Eurozone: Industrial production rebounded in January
A strong start to the first quarter ahead of coronavirus disruption was more of a bounce back from December than a break from trend. The industrial recession clearly will not end in the first quarter as the outbreak takes a toll
As the phase one trade deal between China and the US (boy, that sounds a long time ago, doesn’t it?) created some calm around global trade, and the car sector was showing positive signs of bottoming out, an improvement in industrial production was on the cards at the start of this year. This January jump in production seems to be more of a bounce back from a very weak December reading than the bottom, which is of course especially true because of production disruptions due to Covid-19 developments since then.
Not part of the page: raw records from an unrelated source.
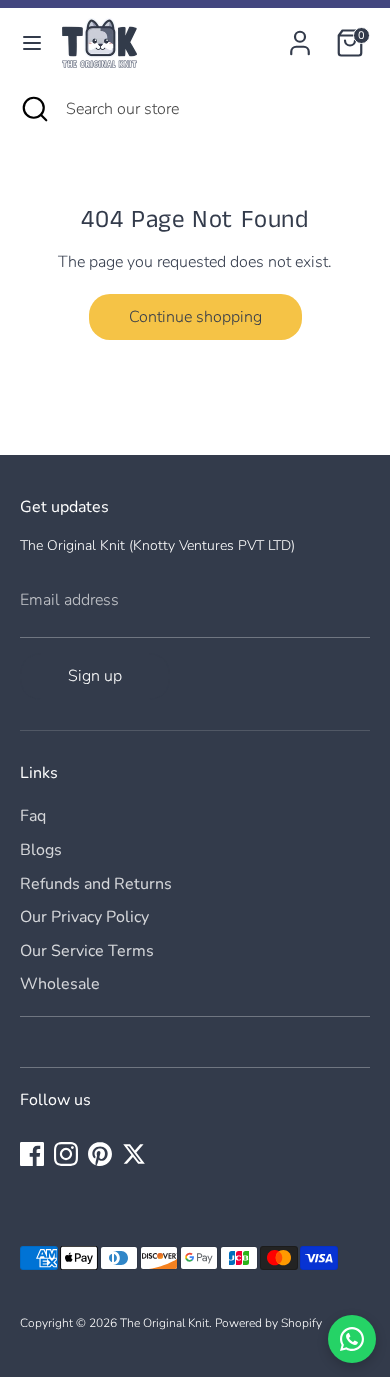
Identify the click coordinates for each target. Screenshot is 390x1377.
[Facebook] (32, 1154)
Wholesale (60, 984)
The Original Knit (164, 1323)
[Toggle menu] (32, 43)
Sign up (95, 676)
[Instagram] (66, 1154)
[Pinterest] (100, 1154)
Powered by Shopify (268, 1323)
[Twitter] (134, 1154)
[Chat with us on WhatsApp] (352, 1339)
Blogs (41, 850)
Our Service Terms (87, 951)
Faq (33, 816)
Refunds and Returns (96, 884)
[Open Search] (33, 109)
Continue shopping (195, 317)
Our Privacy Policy (84, 917)
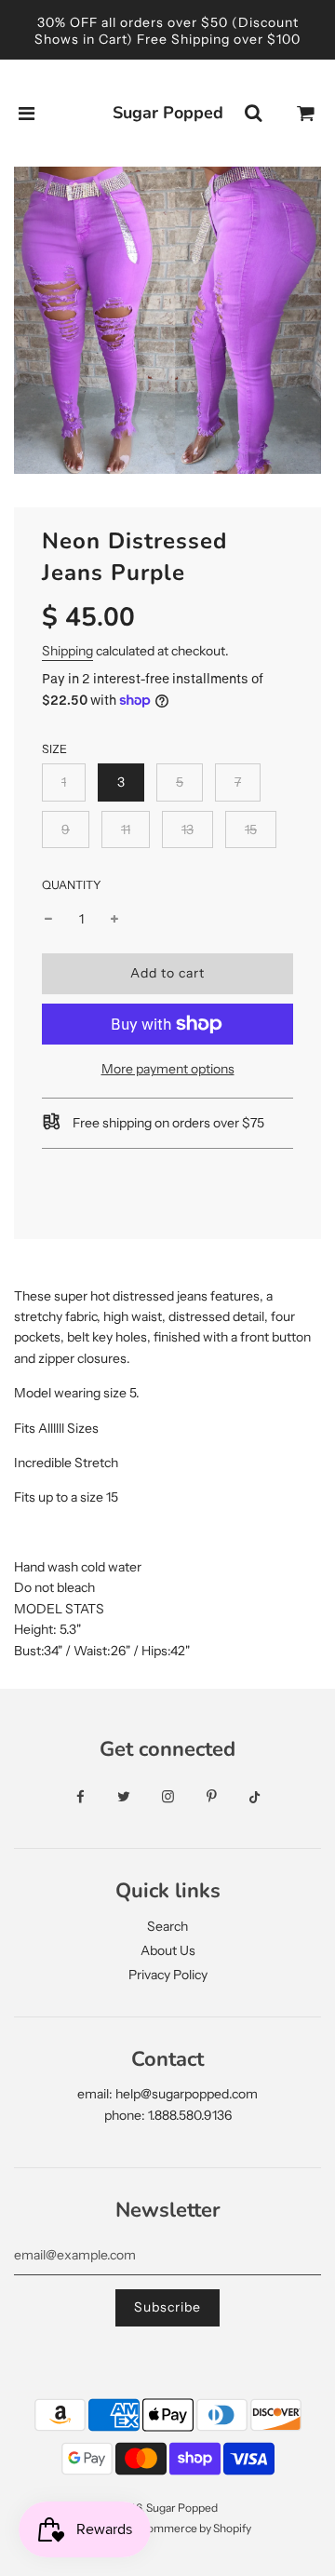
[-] (48, 919)
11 (125, 829)
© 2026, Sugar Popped (161, 2508)
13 (187, 829)
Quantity (71, 885)
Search (167, 1926)
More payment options (167, 1068)
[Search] (253, 113)
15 (251, 829)
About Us (168, 1950)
The improvement in production was broad-based, as only energy production failed to recover from its December decline. The industrial recession has not ended though, as year-on-year growth was still -1.9% in January. The only production category showing positive y-o-y growth was durable consumer goods production. The others remained on a downward path.
Looking ahead, the trajectory of industrial production is anyone’s guess at the moment. February data could still be decent as surveys have indicated that the pace of decline in production has slowed, but March disruptions are very hard to put a number on right now, as prevention measures against Covid-19 are still developing. It is safe to say that an end to the industrial recession will likely be postponed until the Covid-19 impact subsides.